Since then, Hop yards have been popping up across the state. Hops are grown on a trellis system comprising of 24-foot wooden polls that are placed in rows ten feet apart (15 in total). Each row is composed of poles placed every 50 feet. The poles are connected with high strength wire for support, with additional string tied to allow vines to climb. This produces a V-shaped support system. Hops rhizomes are planted every three feet with their buds facing up. These hops are normally irrigated using trickle tubs with water adapters at each plant.
Hops in the Pounder Garden at Cornell Plantations.

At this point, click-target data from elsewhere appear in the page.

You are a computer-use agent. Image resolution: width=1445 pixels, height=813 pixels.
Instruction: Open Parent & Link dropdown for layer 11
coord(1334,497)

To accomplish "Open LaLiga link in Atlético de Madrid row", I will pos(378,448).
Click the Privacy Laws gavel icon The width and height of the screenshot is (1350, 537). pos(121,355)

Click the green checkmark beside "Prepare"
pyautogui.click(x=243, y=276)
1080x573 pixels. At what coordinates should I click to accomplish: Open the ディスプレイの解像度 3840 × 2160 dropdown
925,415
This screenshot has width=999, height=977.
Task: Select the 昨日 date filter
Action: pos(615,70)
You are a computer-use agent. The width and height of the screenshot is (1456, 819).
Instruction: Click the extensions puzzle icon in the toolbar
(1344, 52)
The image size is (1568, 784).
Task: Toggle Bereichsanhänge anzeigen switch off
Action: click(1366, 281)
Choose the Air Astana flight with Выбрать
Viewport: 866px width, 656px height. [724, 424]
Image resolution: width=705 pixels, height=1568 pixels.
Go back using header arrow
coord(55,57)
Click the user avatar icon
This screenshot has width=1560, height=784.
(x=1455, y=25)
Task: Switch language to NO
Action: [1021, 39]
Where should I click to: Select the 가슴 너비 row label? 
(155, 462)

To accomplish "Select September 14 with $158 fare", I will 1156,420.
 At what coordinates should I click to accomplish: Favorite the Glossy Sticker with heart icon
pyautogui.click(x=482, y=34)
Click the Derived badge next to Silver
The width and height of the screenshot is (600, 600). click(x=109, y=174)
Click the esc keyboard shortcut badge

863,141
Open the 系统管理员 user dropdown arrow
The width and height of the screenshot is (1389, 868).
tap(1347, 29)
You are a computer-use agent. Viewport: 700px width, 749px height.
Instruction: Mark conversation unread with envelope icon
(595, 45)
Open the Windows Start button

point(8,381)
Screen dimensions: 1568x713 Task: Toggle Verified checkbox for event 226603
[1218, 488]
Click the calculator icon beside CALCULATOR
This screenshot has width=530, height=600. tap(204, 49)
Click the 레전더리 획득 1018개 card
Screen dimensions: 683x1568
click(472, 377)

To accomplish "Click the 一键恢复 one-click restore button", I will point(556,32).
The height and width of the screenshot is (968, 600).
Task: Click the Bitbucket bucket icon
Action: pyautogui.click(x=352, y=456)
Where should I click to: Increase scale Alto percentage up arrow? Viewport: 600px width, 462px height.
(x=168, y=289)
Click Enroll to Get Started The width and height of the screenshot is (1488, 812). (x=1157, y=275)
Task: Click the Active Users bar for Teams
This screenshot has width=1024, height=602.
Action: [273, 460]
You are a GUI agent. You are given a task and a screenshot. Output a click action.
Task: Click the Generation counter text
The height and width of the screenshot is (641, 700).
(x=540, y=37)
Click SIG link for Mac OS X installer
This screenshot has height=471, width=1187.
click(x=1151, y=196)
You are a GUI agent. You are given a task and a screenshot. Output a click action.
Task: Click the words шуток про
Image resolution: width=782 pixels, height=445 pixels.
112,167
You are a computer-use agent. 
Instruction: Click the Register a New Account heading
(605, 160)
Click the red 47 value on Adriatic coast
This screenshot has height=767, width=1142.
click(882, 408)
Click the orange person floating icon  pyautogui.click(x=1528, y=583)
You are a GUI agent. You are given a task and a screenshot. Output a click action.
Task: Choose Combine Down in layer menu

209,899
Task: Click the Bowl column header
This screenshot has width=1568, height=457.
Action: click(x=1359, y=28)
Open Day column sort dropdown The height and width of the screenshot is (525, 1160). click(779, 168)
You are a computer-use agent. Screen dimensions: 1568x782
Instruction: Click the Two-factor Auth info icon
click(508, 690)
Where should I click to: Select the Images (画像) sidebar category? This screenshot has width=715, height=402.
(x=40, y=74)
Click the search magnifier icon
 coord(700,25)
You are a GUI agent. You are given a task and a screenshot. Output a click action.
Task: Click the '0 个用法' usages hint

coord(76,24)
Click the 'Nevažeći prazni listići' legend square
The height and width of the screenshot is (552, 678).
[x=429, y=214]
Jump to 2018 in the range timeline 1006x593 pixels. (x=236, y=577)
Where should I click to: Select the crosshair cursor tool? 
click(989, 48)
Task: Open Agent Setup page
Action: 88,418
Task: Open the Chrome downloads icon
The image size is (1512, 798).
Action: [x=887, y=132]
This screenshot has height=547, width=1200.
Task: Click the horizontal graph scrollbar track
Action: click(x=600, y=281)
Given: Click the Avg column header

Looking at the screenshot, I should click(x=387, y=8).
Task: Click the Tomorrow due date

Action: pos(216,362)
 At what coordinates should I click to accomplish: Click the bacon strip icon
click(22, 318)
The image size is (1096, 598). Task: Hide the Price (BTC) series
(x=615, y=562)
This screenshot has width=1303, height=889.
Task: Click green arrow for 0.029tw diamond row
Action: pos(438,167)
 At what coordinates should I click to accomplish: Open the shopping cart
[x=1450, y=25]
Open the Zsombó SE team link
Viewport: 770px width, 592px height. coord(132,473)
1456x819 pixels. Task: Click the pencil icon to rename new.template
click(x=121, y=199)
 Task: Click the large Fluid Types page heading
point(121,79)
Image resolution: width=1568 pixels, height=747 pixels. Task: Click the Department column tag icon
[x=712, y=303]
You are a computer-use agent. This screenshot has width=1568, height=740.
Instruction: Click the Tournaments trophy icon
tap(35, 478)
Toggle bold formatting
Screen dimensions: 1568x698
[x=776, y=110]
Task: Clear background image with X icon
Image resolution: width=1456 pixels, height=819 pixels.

Depending on the varieties, harvesting begins in August and ends in September. Hops are ripe when a gentle squeeze loosens the scales, admitting a light aroma. Specialized machines cut the vines and supporting wires allowing the vine to fall into a trailer or truck bed. The vines are then transported to a stationary picking machine that is capable of picking 8 acres in 10-12 hours! A picking machine strips off the flower by sending the vines through a series of cleaning chambers to remove leaves and other debris. By the end of this process, the flowers are separated and transported by a conveyor belt to the hop kiln. This hop kiln is simply a heated floor or bench that has warm air flowing through it. The hops are spread to a depth of about 32 inches and dried with air that reaches 140 degrees Fahrenheit, which is forced through the hops. It takes nine hours to reduce the hops to the desired 30% dried green weight. Then the hops are cooled for 24 hours and compressed into 200-pound bales. Before they leave the yard, each bale is inspected and taken to a warehouse for short-term storage.
Once the hops arrive at the brewery, the culmination of flavors and aromas begins! Cornell Plantations offered a class focused on local crafted beers. Frank Purazzi, head chef at the Northstar House, guided participants through the process of food and beer pairing using fresh, locally grown ingredients and a sampling of local beers from Ithaca Beer Company.